__Selected extract__:
• • • • •
7 ways to cope when you are at stress breaking point

Feeling overwhelmed and at your wits’ end? You might be spiralling towards your stress breaking point. Here is how to spot the signs and dial down the pressure.

The pandemic, climate change, financial and geopolitical instability – there’s no denying modern life is stressful.

“We live in a fast-paced, technologically driven world full of uncertainty, and that creates the perfect storm for stress,” The Anxiety Clinic founder and clinical psychologist Dr Jodie Lowinger says.

But how can you tell when your stress levels are getting out of control?

These are the signs to watch out for – and strategies to help ease the strain.

The signs of stress breaking point

When we’re stressed, our bodies release cortisol, the stress hormone that triggers our “fight or flight” response, says Dr Lowinger, best-selling author of the Mind Strength Method.

In the short term, this can give us the edge we need to meet a deadline or study for an exam.
• • • • •
__How to complete this task__:
Reproduce the full stress article verbatim. Rely only on the stress article.

(Collected data)
• • • • •
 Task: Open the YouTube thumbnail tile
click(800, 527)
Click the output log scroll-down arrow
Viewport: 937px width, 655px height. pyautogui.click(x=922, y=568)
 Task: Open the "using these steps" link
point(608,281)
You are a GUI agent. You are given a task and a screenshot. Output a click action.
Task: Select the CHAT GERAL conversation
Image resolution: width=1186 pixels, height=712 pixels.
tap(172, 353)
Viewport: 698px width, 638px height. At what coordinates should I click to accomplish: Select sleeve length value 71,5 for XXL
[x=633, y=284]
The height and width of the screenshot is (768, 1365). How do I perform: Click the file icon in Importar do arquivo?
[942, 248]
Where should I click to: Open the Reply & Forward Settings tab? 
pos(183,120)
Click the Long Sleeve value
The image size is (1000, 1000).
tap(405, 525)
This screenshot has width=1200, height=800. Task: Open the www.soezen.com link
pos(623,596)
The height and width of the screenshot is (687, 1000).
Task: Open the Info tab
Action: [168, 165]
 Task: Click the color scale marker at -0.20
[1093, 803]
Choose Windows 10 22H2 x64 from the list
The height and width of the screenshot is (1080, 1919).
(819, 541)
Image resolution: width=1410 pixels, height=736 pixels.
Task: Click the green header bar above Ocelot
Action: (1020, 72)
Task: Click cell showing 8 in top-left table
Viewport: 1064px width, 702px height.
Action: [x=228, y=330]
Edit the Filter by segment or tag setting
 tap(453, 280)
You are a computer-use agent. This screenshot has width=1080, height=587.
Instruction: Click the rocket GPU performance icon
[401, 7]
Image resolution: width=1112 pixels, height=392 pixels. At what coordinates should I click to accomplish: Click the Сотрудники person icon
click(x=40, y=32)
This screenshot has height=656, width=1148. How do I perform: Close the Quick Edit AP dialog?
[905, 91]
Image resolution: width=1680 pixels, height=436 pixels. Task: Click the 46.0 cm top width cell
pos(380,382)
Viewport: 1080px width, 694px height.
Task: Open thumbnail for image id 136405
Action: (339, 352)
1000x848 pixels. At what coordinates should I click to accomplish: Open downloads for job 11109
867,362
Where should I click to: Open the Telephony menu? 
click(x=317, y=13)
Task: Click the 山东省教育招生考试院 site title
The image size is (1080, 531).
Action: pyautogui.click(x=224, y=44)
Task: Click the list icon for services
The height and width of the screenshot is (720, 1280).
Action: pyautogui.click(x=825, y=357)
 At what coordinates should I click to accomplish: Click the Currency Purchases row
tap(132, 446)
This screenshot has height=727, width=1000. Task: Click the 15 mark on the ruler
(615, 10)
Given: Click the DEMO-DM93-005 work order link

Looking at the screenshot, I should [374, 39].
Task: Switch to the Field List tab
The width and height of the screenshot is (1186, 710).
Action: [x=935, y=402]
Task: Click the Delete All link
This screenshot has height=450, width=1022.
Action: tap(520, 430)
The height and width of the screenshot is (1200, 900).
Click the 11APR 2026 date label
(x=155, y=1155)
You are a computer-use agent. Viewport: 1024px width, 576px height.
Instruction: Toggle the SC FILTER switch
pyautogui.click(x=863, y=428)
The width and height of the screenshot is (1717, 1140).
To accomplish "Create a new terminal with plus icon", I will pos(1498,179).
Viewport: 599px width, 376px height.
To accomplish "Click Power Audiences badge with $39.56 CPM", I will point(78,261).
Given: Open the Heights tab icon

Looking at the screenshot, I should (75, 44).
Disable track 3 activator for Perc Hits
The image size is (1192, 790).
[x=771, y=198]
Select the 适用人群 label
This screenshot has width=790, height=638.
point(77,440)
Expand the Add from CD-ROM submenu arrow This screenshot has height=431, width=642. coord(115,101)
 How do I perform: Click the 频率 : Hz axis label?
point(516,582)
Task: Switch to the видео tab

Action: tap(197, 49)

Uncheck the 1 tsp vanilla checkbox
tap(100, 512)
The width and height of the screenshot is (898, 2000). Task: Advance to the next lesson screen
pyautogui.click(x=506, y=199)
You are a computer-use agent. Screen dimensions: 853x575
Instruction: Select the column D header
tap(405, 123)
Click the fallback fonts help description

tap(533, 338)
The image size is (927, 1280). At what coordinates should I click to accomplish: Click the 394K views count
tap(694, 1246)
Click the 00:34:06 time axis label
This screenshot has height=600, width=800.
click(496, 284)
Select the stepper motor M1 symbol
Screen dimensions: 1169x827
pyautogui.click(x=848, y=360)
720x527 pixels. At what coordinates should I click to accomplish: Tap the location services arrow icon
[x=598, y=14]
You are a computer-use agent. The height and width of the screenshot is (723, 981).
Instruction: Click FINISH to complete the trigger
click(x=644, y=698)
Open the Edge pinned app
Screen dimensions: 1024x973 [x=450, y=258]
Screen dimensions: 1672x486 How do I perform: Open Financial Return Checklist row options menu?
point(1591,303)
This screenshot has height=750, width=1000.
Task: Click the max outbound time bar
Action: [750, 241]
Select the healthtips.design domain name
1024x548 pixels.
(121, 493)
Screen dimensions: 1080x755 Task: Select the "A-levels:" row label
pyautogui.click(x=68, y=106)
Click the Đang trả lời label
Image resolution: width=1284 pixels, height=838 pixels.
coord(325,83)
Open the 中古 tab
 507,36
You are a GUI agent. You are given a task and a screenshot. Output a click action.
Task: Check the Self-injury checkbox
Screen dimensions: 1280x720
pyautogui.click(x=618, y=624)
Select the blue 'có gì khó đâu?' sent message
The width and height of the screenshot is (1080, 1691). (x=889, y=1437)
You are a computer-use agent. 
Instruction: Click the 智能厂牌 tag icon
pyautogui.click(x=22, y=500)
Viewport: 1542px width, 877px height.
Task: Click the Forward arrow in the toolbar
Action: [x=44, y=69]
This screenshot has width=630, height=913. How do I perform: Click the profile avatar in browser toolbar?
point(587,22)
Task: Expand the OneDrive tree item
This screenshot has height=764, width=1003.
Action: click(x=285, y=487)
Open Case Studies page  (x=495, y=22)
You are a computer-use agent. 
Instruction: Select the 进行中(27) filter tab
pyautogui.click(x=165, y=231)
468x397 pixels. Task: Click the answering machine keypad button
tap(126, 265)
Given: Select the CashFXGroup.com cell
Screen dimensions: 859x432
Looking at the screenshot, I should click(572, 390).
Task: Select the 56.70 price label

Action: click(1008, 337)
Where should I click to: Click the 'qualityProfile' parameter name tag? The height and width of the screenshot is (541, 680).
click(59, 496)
• • • • •
__The answer__:
7 ways to cope when you are at stress breaking point

Feeling overwhelmed and at your wits’ end? You might be spiralling towards your stress breaking point. Here is how to spot the signs and dial down the pressure.

The pandemic, climate change, financial and geopolitical instability – there’s no denying modern life is stressful.

“We live in a fast-paced, technologically driven world full of uncertainty, and that creates the perfect storm for stress,” The Anxiety Clinic founder and clinical psychologist Dr Jodie Lowinger says.

But how can you tell when your stress levels are getting out of control?

These are the signs to watch out for – and strategies to help ease the strain.

The signs of stress breaking point

When we’re stressed, our bodies release cortisol, the stress hormone that triggers our “fight or flight” response, says Dr Lowinger, best-selling author of the Mind Strength Method.

In the short term, this can give us the edge we need to meet a deadline or study for an exam.